◆ **EXERCISE MATERIALS**
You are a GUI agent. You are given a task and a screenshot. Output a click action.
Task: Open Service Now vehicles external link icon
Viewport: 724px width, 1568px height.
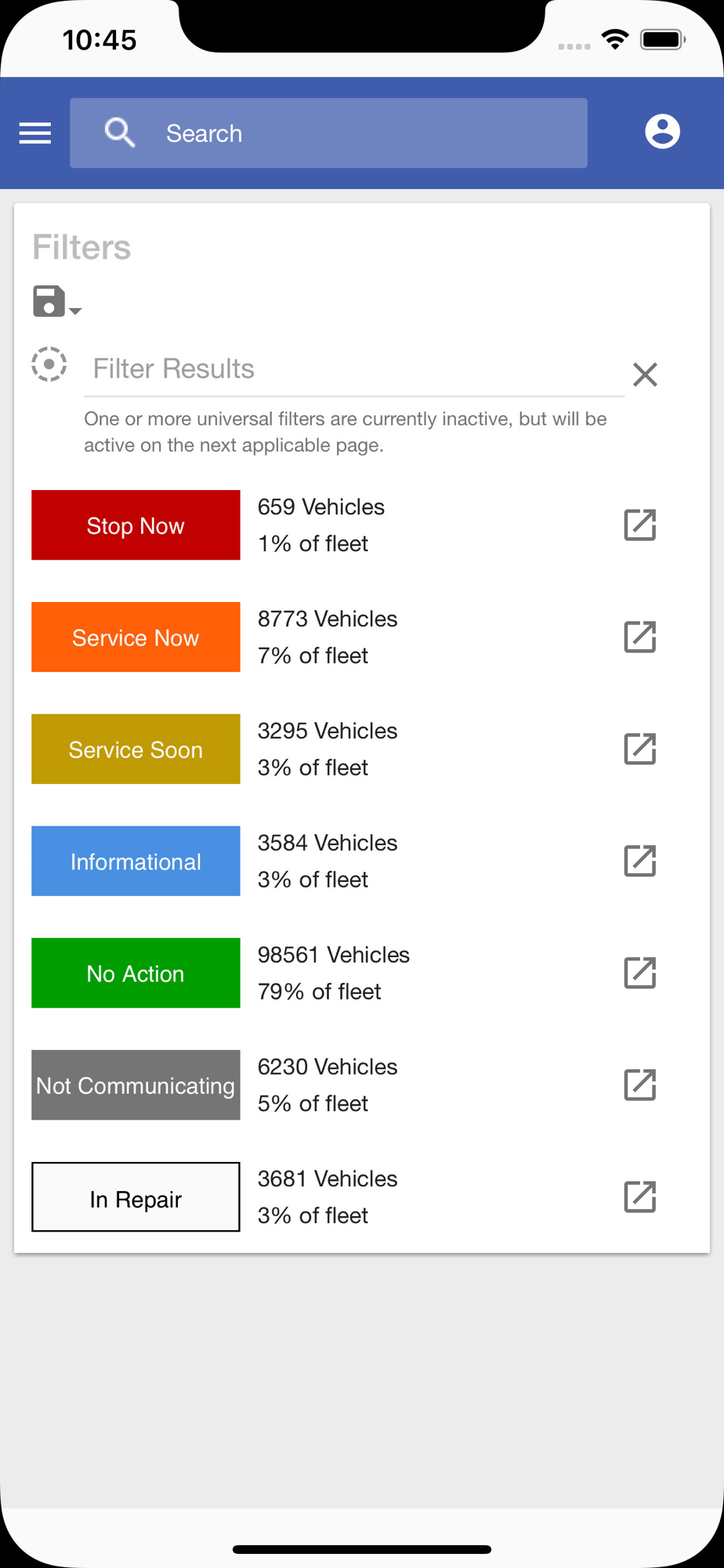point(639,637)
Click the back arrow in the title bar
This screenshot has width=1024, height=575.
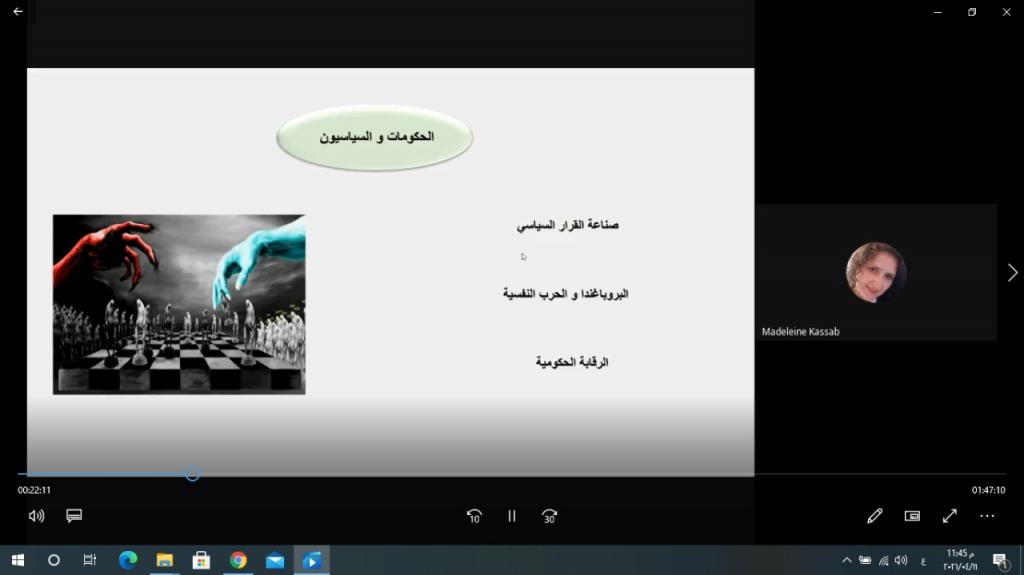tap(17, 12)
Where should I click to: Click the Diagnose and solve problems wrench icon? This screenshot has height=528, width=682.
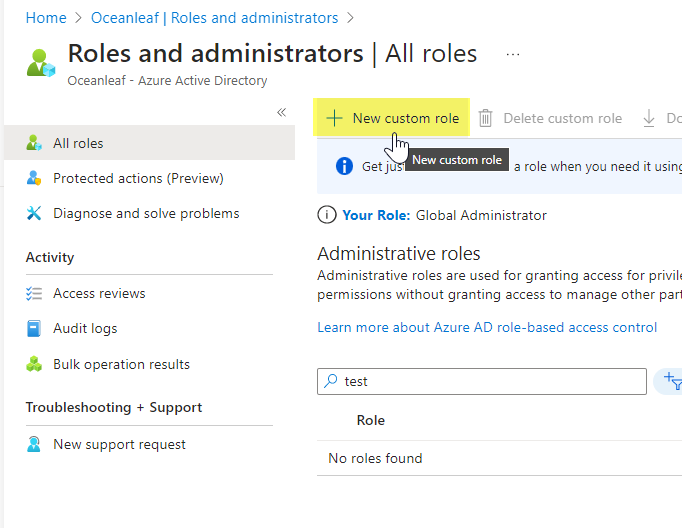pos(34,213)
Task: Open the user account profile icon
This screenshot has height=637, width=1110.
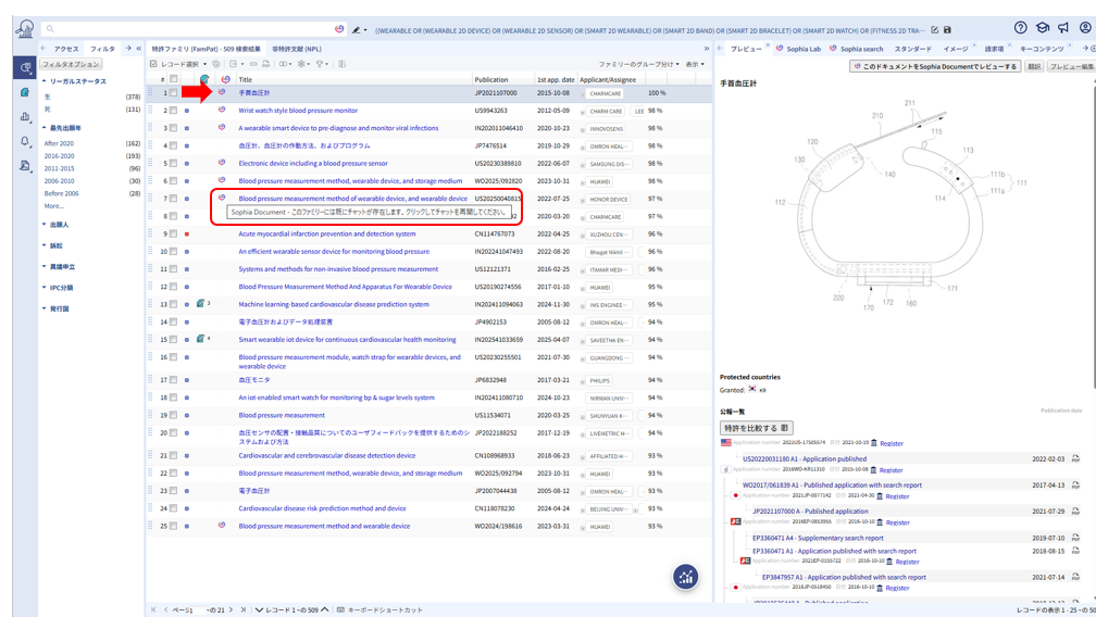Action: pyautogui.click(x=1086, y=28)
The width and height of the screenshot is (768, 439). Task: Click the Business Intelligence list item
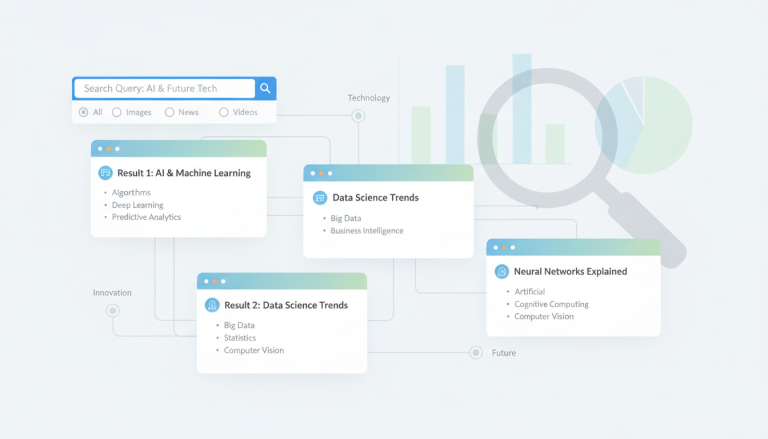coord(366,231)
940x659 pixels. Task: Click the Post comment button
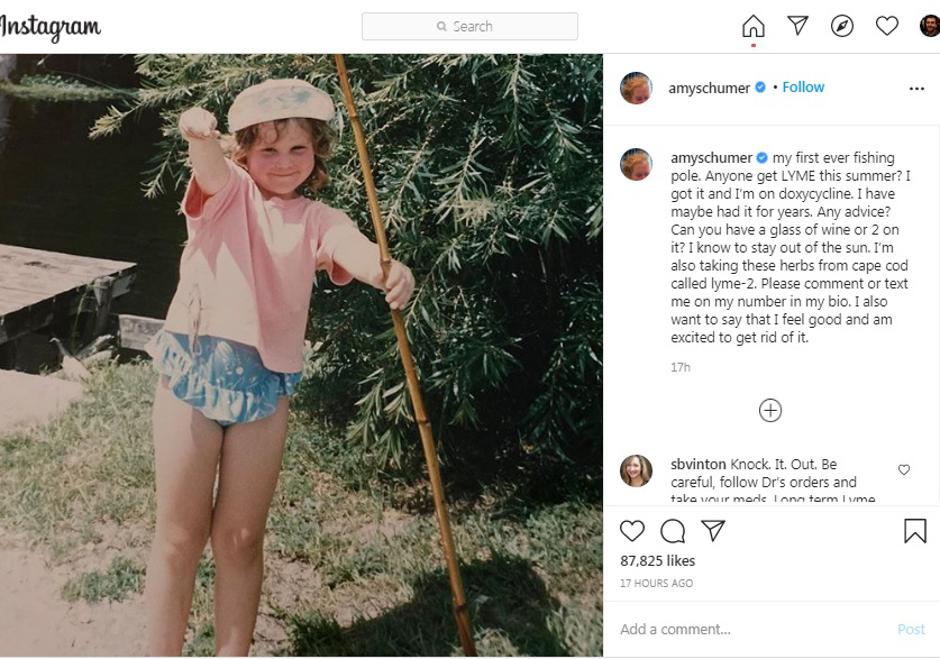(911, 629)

◆ **REQUIRED TASK**
Pull out each line of the records that contains the word "This", with case counting.

◆ **WRITTEN ANSWER**
This screenshot has width=1024, height=575.
Where should I click to: Click the Diagnose and solve problems wrench icon? This screenshot has height=528, width=682.
This screenshot has height=637, width=1110.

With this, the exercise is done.